• _DATA FOR THIS TASK_
....

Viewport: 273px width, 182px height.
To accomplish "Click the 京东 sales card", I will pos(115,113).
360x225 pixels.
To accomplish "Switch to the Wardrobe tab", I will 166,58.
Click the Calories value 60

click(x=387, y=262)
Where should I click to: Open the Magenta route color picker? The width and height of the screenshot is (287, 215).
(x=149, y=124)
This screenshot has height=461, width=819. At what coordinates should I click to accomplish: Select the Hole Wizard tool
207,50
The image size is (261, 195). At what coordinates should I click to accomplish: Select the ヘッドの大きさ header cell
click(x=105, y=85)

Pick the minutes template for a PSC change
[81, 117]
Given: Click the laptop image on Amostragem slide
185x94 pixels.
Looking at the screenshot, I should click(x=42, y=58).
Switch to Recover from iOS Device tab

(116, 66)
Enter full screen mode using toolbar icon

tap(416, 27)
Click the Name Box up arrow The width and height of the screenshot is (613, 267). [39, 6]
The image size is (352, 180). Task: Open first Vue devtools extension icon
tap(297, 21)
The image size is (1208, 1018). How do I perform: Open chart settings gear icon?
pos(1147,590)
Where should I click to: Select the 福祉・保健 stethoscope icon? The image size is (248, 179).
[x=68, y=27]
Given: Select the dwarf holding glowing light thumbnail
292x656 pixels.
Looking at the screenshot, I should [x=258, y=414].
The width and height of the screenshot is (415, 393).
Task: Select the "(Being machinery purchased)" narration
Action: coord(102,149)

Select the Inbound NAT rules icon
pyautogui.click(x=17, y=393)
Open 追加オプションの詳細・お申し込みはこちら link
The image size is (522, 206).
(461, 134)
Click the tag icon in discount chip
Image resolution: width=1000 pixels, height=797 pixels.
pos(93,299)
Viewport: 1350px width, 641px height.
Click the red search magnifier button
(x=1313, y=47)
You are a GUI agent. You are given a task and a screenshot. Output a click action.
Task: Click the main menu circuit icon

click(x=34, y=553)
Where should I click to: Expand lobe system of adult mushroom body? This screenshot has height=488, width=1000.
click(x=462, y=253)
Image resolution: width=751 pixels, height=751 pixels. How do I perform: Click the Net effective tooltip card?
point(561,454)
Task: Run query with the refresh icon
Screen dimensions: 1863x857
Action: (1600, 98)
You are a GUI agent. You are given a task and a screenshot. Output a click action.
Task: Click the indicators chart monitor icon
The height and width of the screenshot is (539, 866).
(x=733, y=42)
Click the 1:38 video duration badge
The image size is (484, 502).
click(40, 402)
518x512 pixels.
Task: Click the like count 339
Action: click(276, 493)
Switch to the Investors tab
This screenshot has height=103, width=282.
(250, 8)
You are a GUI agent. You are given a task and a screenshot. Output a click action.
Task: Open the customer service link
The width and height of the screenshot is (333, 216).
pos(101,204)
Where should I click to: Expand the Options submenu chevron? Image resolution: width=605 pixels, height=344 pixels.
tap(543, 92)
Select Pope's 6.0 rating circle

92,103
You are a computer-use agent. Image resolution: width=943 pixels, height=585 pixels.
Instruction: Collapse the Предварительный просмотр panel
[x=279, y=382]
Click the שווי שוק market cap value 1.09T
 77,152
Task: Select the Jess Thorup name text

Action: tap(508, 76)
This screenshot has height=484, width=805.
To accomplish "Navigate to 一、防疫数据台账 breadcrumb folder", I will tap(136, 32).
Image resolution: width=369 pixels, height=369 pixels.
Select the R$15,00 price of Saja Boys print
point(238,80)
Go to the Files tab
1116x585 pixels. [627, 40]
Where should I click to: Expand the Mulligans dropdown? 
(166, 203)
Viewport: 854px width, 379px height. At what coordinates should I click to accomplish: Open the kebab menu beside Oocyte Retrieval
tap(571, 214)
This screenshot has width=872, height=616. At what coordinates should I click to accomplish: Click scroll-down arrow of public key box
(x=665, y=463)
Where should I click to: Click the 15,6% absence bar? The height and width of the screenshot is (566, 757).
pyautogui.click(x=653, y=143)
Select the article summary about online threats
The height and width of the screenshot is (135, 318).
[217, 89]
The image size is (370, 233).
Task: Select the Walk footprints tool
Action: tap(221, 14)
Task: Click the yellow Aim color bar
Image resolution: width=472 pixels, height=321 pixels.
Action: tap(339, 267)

....

• _EXERCISE DESCRIPTION_
Word for word, repeat the line holding "Select the article" and all lines after it through the end of the entries above.

• _YOUR SOLUTION_
Select the article summary about online threats
The height and width of the screenshot is (135, 318).
[217, 89]
The image size is (370, 233).
Task: Select the Walk footprints tool
Action: tap(221, 14)
Task: Click the yellow Aim color bar
Image resolution: width=472 pixels, height=321 pixels.
Action: tap(339, 267)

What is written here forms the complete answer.